Alone (Detective D.D. Warren, #1)(80)
It was easier for Catherine this way. Not so much because she was attached to the girl—in all honesty, she'd cared for Prudence no more and no less than the others. But the nature of the killing—neck snapped, body hanged from the rafters of Catherine's bedroom—led to horror beyond imagining. It implied an intruder in Catherine's home. It implied a man targeting her and the people around her. It implied that if she didn't surrender Nathan as her father-in-law demanded, she would be next.
She thought of James's soft-spoken threat. That he would make life miserable for her. That he had all the power. That she was nothing.
She thought, almost bitterly, he should tell her something she didn't know.
Right before she'd met Jimmy, she'd sunk so, so low. Her mother was dead, her life empty. Day after day she spent standing in a department store, spritzing perfume and trying not to flinch as man after man hit on her. She would study all the male faces, wondering which ones touched their children inappropriately and which ones beat their wives. Then she'd go home to her cockroach-infested apartment and dream of a darkness without end.
There came a morning when she just couldn't do it anymore. Couldn't stand the thought of spending one more day in a state of such perpetual fear.
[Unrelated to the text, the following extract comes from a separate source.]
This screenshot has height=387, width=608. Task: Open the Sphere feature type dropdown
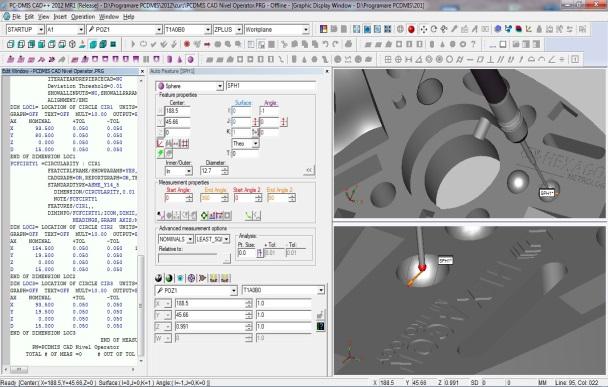190,86
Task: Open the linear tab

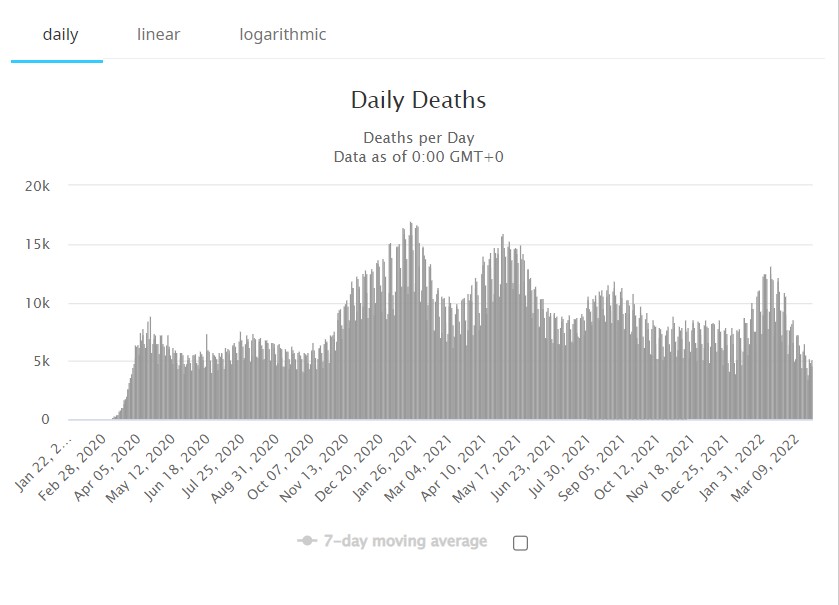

She'd crawled into the tub. She'd gotten out a razor. She'd started to slice her paper-thin skin. And the phone rang. Without giving it a second thought, she'd crawled out of the tub to answer it. Ironically enough, it had been a telemarketer. Someone asking her if she wanted to buy life insurance, which had made her laugh, and that had made her cry, and while she'd stood there, sobbing hysterically into the ear of a very flustered salesperson, she'd seen the ad flash across her TV screen.
Feeling alone? Feeling like there is no way out? Feeling like no one cares?
A suicide hotline number had scrolled across the screen and, driven by a survival instinct she didn't even know she had, she'd slammed the phone down on the telemarketer, then dialed the number.
Thirty seconds later, she was listening to the calmest male voice she'd ever heard. Deep, soothing, funny. She had curled up on the floor and listened to him talk for an hour.
That's how she'd met Jimmy, though she hadn't known it then. Hotlines had protocols. Handlers were not to give out too much personal information. But they could ask questions, encourage their troubled callers to talk. So he did, and so she did, about her dead-end job, her apartment, her mother.
It wasn't the next day, that would've been too obvious, or even the day after that.
But Jimmy came to the department store where she worked. He found her, he flirted with her, he wooed her. And she found herself strangely moved by this charming young man with his incredibly calm voice. He'd asked her out. Much to her own surprise, she'd said yes.
It wasn't until months later that he admitted to her what he'd done. That he'd been so moved by her call, he'd felt compelled to find her in person. Please don't tell anyone, he begged prettily. Oh, she could get him in so much trouble. . . .
At the time, she'd found it romantic. This man had moved heaven and earth to find her. Surely it was a sign. Surely it meant he loved her. Her life was finally looking up.
It was only later, after they were married, maybe that one Monday evening when she'd commented on his drinking and he'd shocked her by slapping her across the face, that she'd started to wonder. What kind of man used a suicide hotline to pick up girls? What did that say about what he was looking for in a prospective mate?
Like his father, Jimmy had liked power. He'd liked to remind her that she'd be nothing without him. He'd liked to tell her that he'd scooped her out of the gutter, and he could damn well throw her back.
Sometimes, when Jimmy spoke, she actually pictured Richard Umbrio, standing way above her, haloed by daylight as one arm held up the wooden cover that would soon be sealing her in. “Better make my next welcome even more exciting,” he'd tell her gleefully. “Because otherwise, you never know when I might decide not to visit. I've given you this much, Cat. You never know when I might take it all away.”
Jimmy had never wanted to save Catherine. He'd simply wanted to extend her programming.
Well, she now thought matter-of-factly, she had shown him.
In Nathan's room, she snapped on the overhead light. Two sixty-watt bulbs blazed from the ceiling. It wasn't enough, however. For her, for Nathan, it would never be enough.
“Cowboy,” Nathan murmured sleepily against her shoulder. Obediently, she went to that night-light first. Snap.
Nothing.
She frowned, tried it again. No light magically illuminated the cowboy's cheery face. Bulb must be burnt out. She went to the night-light beneath it, the traditional clam. Click.
Still nothing.
Maybe a blown fuse? The police with all their spotlights and recorders, maybe they'd overloaded the system. She crossed to the dresser, Nathan's weight growing heavy in her arms. Two table lamps. One had a cactus as its stem, the other a bucking bronco. She tried both, fingers shaking slightly, breathing accelerated.
Nothing. Nothing.
Okay, lots of options. Plenty of options. What was the point of having a neurosis if you didn't do it properly? Nathan's room offered six night-lights, three table lights, and two standing lamps. The overhead light worked, which meant there had to be electricity to at least part of the room. She just had to find those outlets, get those lights humming.